Ваше задание — Пожалуйста, перепишите записи ниже, заменив «Identify» на «Determine» и оставив всё прочее без изменений.

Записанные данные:
╔══

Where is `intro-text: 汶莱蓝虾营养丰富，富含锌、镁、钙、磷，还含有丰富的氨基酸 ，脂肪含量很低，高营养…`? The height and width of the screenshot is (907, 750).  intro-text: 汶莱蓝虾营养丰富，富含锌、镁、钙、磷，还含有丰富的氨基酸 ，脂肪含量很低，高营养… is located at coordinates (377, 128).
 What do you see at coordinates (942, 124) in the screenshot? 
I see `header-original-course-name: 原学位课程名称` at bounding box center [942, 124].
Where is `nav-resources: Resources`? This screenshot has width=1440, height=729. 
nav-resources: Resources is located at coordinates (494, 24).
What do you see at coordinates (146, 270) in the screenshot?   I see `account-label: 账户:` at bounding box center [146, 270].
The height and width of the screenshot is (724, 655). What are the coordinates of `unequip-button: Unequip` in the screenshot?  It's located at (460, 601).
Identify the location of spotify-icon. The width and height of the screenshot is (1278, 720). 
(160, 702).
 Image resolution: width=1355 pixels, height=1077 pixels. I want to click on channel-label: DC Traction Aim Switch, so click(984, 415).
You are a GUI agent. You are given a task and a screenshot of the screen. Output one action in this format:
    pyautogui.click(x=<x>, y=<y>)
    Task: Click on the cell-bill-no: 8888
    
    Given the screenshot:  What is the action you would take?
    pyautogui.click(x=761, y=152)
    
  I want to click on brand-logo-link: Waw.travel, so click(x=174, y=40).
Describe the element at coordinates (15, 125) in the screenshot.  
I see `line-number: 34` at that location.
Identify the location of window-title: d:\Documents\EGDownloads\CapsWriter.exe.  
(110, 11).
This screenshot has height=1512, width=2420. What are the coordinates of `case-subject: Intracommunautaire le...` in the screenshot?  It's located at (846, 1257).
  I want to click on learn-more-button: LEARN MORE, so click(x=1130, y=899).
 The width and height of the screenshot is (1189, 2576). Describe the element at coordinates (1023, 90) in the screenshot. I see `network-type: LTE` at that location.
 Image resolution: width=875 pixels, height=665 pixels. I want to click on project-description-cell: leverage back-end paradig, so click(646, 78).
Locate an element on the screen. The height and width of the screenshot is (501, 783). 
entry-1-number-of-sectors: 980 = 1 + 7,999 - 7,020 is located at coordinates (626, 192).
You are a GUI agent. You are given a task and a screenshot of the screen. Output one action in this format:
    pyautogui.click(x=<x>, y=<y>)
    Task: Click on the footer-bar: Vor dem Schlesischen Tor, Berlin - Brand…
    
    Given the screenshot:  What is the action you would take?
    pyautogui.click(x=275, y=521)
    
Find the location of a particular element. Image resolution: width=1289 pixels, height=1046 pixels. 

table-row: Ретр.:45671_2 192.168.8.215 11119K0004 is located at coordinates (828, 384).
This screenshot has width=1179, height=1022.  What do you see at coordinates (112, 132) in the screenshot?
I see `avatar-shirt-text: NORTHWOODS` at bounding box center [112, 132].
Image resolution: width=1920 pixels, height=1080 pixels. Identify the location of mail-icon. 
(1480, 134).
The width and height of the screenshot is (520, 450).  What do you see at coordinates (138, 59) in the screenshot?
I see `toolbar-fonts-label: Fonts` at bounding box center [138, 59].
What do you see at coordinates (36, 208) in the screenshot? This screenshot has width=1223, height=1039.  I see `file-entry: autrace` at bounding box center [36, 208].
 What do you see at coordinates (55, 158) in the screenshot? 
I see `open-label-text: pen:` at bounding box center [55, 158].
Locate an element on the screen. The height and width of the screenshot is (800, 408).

╚══

Ответ к заданию —
Where is `intro-text: 汶莱蓝虾营养丰富，富含锌、镁、钙、磷，还含有丰富的氨基酸 ，脂肪含量很低，高营养…`? The height and width of the screenshot is (907, 750).  intro-text: 汶莱蓝虾营养丰富，富含锌、镁、钙、磷，还含有丰富的氨基酸 ，脂肪含量很低，高营养… is located at coordinates (377, 128).
 What do you see at coordinates (942, 124) in the screenshot? 
I see `header-original-course-name: 原学位课程名称` at bounding box center [942, 124].
Where is `nav-resources: Resources`? This screenshot has width=1440, height=729. 
nav-resources: Resources is located at coordinates (494, 24).
What do you see at coordinates (146, 270) in the screenshot?   I see `account-label: 账户:` at bounding box center [146, 270].
The height and width of the screenshot is (724, 655). What are the coordinates of `unequip-button: Unequip` in the screenshot?  It's located at (460, 601).
Determine the location of spotify-icon. The width and height of the screenshot is (1278, 720). 
(160, 702).
 Image resolution: width=1355 pixels, height=1077 pixels. I want to click on channel-label: DC Traction Aim Switch, so click(984, 415).
You are a GUI agent. You are given a task and a screenshot of the screen. Output one action in this format:
    pyautogui.click(x=<x>, y=<y>)
    Task: Click on the cell-bill-no: 8888
    
    Given the screenshot:  What is the action you would take?
    pyautogui.click(x=761, y=152)
    
  I want to click on brand-logo-link: Waw.travel, so click(x=174, y=40).
Describe the element at coordinates (15, 125) in the screenshot.  
I see `line-number: 34` at that location.
Determine the location of window-title: d:\Documents\EGDownloads\CapsWriter.exe.  
(110, 11).
This screenshot has height=1512, width=2420. What are the coordinates of `case-subject: Intracommunautaire le...` in the screenshot?  It's located at (846, 1257).
  I want to click on learn-more-button: LEARN MORE, so click(x=1130, y=899).
 The width and height of the screenshot is (1189, 2576). Describe the element at coordinates (1023, 90) in the screenshot. I see `network-type: LTE` at that location.
 Image resolution: width=875 pixels, height=665 pixels. I want to click on project-description-cell: leverage back-end paradig, so click(646, 78).
Locate an element on the screen. The height and width of the screenshot is (501, 783). 
entry-1-number-of-sectors: 980 = 1 + 7,999 - 7,020 is located at coordinates (626, 192).
You are a GUI agent. You are given a task and a screenshot of the screen. Output one action in this format:
    pyautogui.click(x=<x>, y=<y>)
    Task: Click on the footer-bar: Vor dem Schlesischen Tor, Berlin - Brand…
    
    Given the screenshot:  What is the action you would take?
    pyautogui.click(x=275, y=521)
    
Find the location of a particular element. Image resolution: width=1289 pixels, height=1046 pixels. 

table-row: Ретр.:45671_2 192.168.8.215 11119K0004 is located at coordinates (828, 384).
This screenshot has width=1179, height=1022.  What do you see at coordinates (112, 132) in the screenshot?
I see `avatar-shirt-text: NORTHWOODS` at bounding box center [112, 132].
Image resolution: width=1920 pixels, height=1080 pixels. Determine the location of mail-icon. 
(1480, 134).
The width and height of the screenshot is (520, 450).  What do you see at coordinates (138, 59) in the screenshot?
I see `toolbar-fonts-label: Fonts` at bounding box center [138, 59].
What do you see at coordinates (36, 208) in the screenshot? This screenshot has width=1223, height=1039.  I see `file-entry: autrace` at bounding box center [36, 208].
 What do you see at coordinates (55, 158) in the screenshot? 
I see `open-label-text: pen:` at bounding box center [55, 158].
Locate an element on the screen. The height and width of the screenshot is (800, 408).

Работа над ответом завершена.